PROBLEM DETAILS >>
The records below are to be transcribed exactly as they appear.

Data extracted from a collection
Start of Block
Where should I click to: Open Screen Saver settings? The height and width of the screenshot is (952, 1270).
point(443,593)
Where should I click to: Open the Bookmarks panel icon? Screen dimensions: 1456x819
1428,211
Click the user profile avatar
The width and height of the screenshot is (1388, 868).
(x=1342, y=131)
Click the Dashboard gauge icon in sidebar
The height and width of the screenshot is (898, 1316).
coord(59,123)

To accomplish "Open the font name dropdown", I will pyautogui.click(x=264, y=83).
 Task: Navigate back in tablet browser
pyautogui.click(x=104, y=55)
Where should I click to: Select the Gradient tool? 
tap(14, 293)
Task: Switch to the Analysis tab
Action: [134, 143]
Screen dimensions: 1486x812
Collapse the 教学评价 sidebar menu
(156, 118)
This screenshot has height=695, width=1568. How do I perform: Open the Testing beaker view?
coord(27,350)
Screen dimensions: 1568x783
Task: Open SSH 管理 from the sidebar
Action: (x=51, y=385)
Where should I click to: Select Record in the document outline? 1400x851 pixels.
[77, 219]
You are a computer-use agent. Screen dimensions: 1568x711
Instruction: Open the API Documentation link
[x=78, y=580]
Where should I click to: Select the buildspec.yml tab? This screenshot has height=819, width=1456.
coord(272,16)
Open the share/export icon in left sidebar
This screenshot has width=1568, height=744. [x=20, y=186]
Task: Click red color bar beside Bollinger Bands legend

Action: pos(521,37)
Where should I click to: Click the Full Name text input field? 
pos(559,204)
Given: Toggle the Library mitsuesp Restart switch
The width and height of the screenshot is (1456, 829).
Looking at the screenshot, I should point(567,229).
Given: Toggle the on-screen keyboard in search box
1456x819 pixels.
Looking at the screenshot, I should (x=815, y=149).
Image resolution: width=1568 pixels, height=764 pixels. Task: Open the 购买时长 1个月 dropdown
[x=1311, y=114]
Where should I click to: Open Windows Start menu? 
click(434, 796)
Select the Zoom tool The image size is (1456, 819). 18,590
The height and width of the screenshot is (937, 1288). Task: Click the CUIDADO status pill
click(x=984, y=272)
End of Block
RESPONSE >>
Where should I click to: Open Screen Saver settings? The height and width of the screenshot is (952, 1270).
point(443,593)
Where should I click to: Open the Bookmarks panel icon? Screen dimensions: 1456x819
1428,211
Click the user profile avatar
The width and height of the screenshot is (1388, 868).
(x=1342, y=131)
Click the Dashboard gauge icon in sidebar
The height and width of the screenshot is (898, 1316).
coord(59,123)

To accomplish "Open the font name dropdown", I will pyautogui.click(x=264, y=83).
 Task: Navigate back in tablet browser
pyautogui.click(x=104, y=55)
Where should I click to: Select the Gradient tool? 
tap(14, 293)
Task: Switch to the Analysis tab
Action: [134, 143]
Screen dimensions: 1486x812
Collapse the 教学评价 sidebar menu
(156, 118)
This screenshot has height=695, width=1568. How do I perform: Open the Testing beaker view?
coord(27,350)
Screen dimensions: 1568x783
Task: Open SSH 管理 from the sidebar
Action: (x=51, y=385)
Where should I click to: Select Record in the document outline? 1400x851 pixels.
[77, 219]
You are a computer-use agent. Screen dimensions: 1568x711
Instruction: Open the API Documentation link
[x=78, y=580]
Where should I click to: Select the buildspec.yml tab? This screenshot has height=819, width=1456.
coord(272,16)
Open the share/export icon in left sidebar
This screenshot has width=1568, height=744. [x=20, y=186]
Task: Click red color bar beside Bollinger Bands legend

Action: pos(521,37)
Where should I click to: Click the Full Name text input field? 
pos(559,204)
Given: Toggle the Library mitsuesp Restart switch
The width and height of the screenshot is (1456, 829).
Looking at the screenshot, I should point(567,229).
Given: Toggle the on-screen keyboard in search box
1456x819 pixels.
Looking at the screenshot, I should (x=815, y=149).
Image resolution: width=1568 pixels, height=764 pixels. Task: Open the 购买时长 1个月 dropdown
[x=1311, y=114]
Where should I click to: Open Windows Start menu? 
click(434, 796)
Select the Zoom tool The image size is (1456, 819). 18,590
The height and width of the screenshot is (937, 1288). Task: Click the CUIDADO status pill
click(x=984, y=272)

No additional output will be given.